Print the records below from the first line through the line containing "You are a computer-use agent. This", both included, word for word.

^^^^^^^^

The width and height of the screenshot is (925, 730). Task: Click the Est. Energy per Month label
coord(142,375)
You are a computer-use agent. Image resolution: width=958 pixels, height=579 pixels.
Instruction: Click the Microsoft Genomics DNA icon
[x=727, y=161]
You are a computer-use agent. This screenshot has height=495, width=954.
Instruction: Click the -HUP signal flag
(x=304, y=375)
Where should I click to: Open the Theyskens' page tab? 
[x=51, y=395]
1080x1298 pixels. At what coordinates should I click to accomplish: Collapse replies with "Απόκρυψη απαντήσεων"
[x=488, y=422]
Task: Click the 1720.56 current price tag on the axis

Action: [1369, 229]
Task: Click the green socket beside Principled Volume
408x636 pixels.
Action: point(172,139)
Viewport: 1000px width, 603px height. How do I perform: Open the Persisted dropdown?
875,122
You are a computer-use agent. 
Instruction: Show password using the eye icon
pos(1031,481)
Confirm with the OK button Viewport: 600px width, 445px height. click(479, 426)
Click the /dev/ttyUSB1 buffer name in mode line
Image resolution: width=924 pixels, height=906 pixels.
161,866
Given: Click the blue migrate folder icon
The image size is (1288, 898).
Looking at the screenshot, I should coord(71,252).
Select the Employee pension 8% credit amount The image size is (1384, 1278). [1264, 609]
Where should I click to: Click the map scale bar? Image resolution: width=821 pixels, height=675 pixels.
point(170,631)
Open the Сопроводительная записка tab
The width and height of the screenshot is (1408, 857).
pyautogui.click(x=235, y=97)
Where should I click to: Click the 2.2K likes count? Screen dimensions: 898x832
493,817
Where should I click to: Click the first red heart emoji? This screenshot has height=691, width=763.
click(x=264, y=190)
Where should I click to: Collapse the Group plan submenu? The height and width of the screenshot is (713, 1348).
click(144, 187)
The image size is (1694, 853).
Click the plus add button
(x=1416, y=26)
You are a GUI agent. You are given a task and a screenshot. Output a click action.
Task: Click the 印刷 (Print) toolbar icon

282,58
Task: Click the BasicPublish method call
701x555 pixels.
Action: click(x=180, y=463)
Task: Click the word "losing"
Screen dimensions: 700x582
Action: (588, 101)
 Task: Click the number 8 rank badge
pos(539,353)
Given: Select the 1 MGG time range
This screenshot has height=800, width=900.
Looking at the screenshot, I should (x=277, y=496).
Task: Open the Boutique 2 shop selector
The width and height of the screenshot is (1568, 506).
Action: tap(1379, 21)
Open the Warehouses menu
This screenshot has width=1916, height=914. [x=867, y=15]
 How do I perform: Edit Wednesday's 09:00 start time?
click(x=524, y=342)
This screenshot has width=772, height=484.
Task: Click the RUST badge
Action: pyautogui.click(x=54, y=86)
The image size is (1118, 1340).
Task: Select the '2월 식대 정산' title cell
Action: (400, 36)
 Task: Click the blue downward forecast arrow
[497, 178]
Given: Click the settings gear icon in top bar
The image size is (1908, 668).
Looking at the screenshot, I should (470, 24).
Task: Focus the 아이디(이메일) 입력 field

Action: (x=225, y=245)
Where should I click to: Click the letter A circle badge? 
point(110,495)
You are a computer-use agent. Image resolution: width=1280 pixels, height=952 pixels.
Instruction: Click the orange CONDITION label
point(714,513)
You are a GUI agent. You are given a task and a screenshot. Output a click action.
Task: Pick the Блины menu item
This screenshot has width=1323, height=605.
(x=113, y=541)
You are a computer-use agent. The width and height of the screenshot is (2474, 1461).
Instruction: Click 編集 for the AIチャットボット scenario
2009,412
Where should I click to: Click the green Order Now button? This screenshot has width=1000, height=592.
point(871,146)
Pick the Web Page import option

^^^^^^^^

Response to this task
The width and height of the screenshot is (925, 730). Task: Click the Est. Energy per Month label
coord(142,375)
You are a computer-use agent. Image resolution: width=958 pixels, height=579 pixels.
Instruction: Click the Microsoft Genomics DNA icon
[x=727, y=161]
You are a computer-use agent. This screenshot has height=495, width=954.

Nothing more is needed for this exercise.